Ellen H. Kueny, Philadelphia, for Members 1st, appellee.

BEFORE: FORD ELLIOTT, P.J.E, OLSON, and STRASSBURGER,* JJ.

OPINION BY STRASSBURGER, J.:

Appellants Morrison Informatics, Inc. Anthony M. Grigonis, and Malcolm H. Morrison (Plaintiffs, collectively) appeal from the February 20, 2013 order sustaining the preliminary objections of Members 1st Credit Union and dismissing Plaintiffs' amended complaint. We affirm in part, vacate in part, and remand for further proceedings consistent with this opinion.

The trial court summarized the history of this case as follows.

I. Introduction

[Plaintiffs] filed a complaint on May 7, 2012 arising from the embezzlement of funds by Defendant Mark Zampelli (Zampelli). On June 19, 2012, Plaintiffs filed an amended complaint.

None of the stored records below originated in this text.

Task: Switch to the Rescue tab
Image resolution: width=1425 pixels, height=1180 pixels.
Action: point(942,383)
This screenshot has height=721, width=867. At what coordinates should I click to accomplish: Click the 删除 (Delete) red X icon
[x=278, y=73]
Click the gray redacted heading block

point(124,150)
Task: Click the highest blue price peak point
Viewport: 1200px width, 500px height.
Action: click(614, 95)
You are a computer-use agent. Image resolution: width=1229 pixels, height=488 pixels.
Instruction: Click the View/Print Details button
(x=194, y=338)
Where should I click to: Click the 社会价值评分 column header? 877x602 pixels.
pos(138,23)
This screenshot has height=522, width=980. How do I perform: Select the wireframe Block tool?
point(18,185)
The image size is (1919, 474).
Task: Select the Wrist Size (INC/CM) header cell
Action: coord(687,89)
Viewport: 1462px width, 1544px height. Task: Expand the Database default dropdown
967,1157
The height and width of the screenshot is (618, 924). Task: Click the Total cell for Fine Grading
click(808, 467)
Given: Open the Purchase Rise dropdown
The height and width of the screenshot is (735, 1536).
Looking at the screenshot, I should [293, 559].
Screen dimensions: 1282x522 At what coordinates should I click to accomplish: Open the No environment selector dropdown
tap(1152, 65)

In the amended complaint, Plaintiffs allege conversion and fraud against Zampelli, negligence and fraud against Scott Douglass (Douglass), civil conspiracy against Zampelli and Douglass, and respondeat superior, negligence, negligent supervision and breach of contract against Members 1st Federal Credit Union (Members 1st). On June 19, 2012, Plaintiffs also filed a motion to amend caption to add Leon P. Haller, Chapter 7 Trustee for Morrison Informatics[,] as a Plaintiff in the action.

Members 1st filed timely preliminary objections to both Plaintiffs' original complaint and Plaintiffs' amended complaint. Defendant's objections to Plaintiffs' amended complaint are as follows: 1) Plaintiffs failed to conform to Pennsylvania Rules of Civil Procedure because they filed an amended complaint without leave of court or consent of the adverse party; 2) Plaintiffs Morrison and Grigonis lack standing as shareholders and owners of Morrison Informatics because all injuries they suffered were indirect injuries suffered through the corporation Morrison Informatics; 3) Morrison Informatics lacks standing because it filed for bankruptcy prior to initiating this action; ... 5) the complaint cannot be amended to add a new party such as Leon P. Haller when the statute of limitations has expired on the causes of action[.] ...

II. Facts

Morrison Informatics is a Pennsylvania corporation. Grigonis and Morrison are shareholders of Morrison Informatics. Morrison Informatics employed [ ] Zampelli as a Finance Manager. [ ] Douglass was a business banker at PNC Bank and was responsible for Morrison Informatics' accounts.

In January 2005, Douglass became employed by Members 1st as a business loan officer. At some point following Douglass's transfer to Members 1st, Zampelli initiated and finalized a transfer of Morrison Informatics' banking relationship to Members 1st. Douglass served as the relationship manager between Members 1st and Morrison Informatics during this time, aiding Morrison Informatics with opening a business checking account and a business line of credit, and with obtaining a Visa business credit card.

Zampelli was at no time authorized as a signer on Morrison Informatics' accounts or as a user of the Visa credit card. However, Zampelli opened a business savings account in the name of Morrison Informatics and listed himself as the sole authorized signer without the permission of Morrison Informatics.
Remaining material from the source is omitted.